Thursday, February 2, 2012

Success :)

What to say about today...

I  gave them the paper to read over and critique on their own for 10 minutes, and then asked if they'd like to work in small groups first, or skip to a larger group conversation. "I get shy!" my sometimes-too-talkative, but wonderfully-insightful, student whispered, so they went to small groups first for 5 minutes.

While they discussed their findings, I wrote up group discussion questions on the board: followed by "How? Where? Suggestions for revision?"
a) Does this paper address the prompt?
b) Are the author's ideas fully developed?
c) Does the author use source material for support?
d) What draft do you think this excerpt came from?

Once my students came out of small groups, we formed a circle, I put a platter of brownies in the middle (one student scooted his chair to the middle, grabbed the platter, scooted back to his place in the circle, took a brownie, and then passed the plate), we laughed, and then broke into discussion.

They were quiet at first, but after a few students had offered their initial observations (how the title doesn't relate; what they would expect from such a title; how the student could have tied it back in; etc., etc.), they started to offer more commentary. It took my asking them 3-4 times what they might have done different, or how they could correct an issue before they stopped offering critiques alone and started offering their critique along with a suggestion for revision.

Ahhhhh.... It was nice.


Conversation kept up for about 40 minutes, and when it seemed to be coming to a close, I posted my final question on the board:

e) Can you apply your critique of this paper to your own paper?

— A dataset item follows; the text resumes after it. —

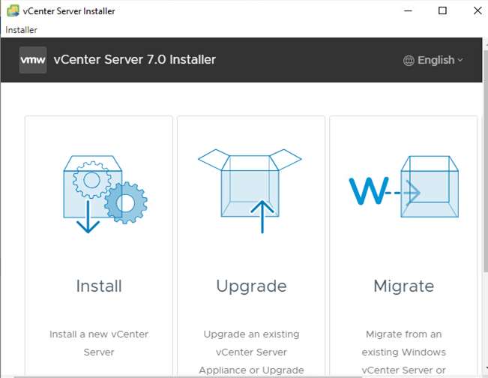
Task: Expand language chevron next to English
Action: (460, 61)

I had them take out their drafts/outlines/etc., etc. and critique their own papers. Most of the students seemed to be working diligently. A couple laughed over areas in their papers that needed work, but "still weren't as bad as that chick's"; however, there still seemed to be a general silence coming from the two girls who hadn't participated on Tuesday, as well as one of the guys who was absent. (He actually came into class, sat down for the critique, and as soon as I asked my final question, he got up, and walked out - leaving his bookbag and notebook in his seat... as far as I know, it's still there. He didn't return before I left the class at 11:20.)

I told my students to be sure to write their comments on their drafts to take home with them, but I also had them turn in a short critique of their work to me, so that I can see what they're picking up on. I told them that once they were finished writing the critique, they were free to go. My last student left class at 11:18. WOW. I didn't think they'd leave quite so early, but can you guess who were the first to leave? ...

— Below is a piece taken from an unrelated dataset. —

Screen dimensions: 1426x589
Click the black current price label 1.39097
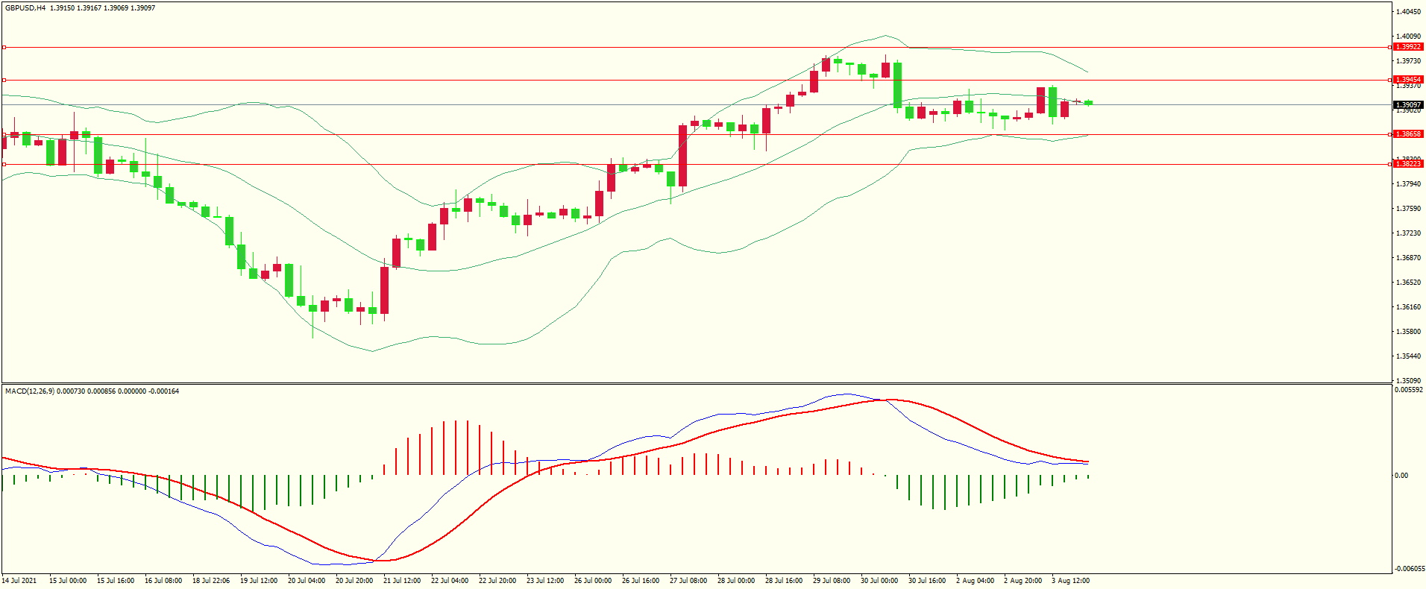(x=1408, y=105)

I don't like having a negative attitude towards my students, but I've made myself available to discuss the paper, and whatever else they might want to talk about in the class, and three of them, in particular, aren't reciprocating the effort. I can't help them if they don't want helped, so I'm praying that they take the extra time I gave them, and use it wisely.

I'm glancing over the critiques they've written about themselves, and I've noticed that all of my students wrote  in bullet points, (which explains why they finished so quickly) and the most popular comments seem to be:
  • I address the prompt from the beginning, but I'm a little too broad/ambiguous
  • I chose nice quotes to use, but I don't work with them/analyze them enough.
  • I have nice "quote sandwiches," but my ideas don't really relate from paragraph to paragraph.
  • I don't think that I've developed a strong enough connection between the two sources I'm using.
  • I like my paper, but it doesn't address the prompt.
My goals have been met :) 

2 comments:

  1. I really like the move you made to have them apply what they discovered from the workshop to their own writing -- that is real learning!

    I worry about the consequences of setting one student's work up as the bad example, though.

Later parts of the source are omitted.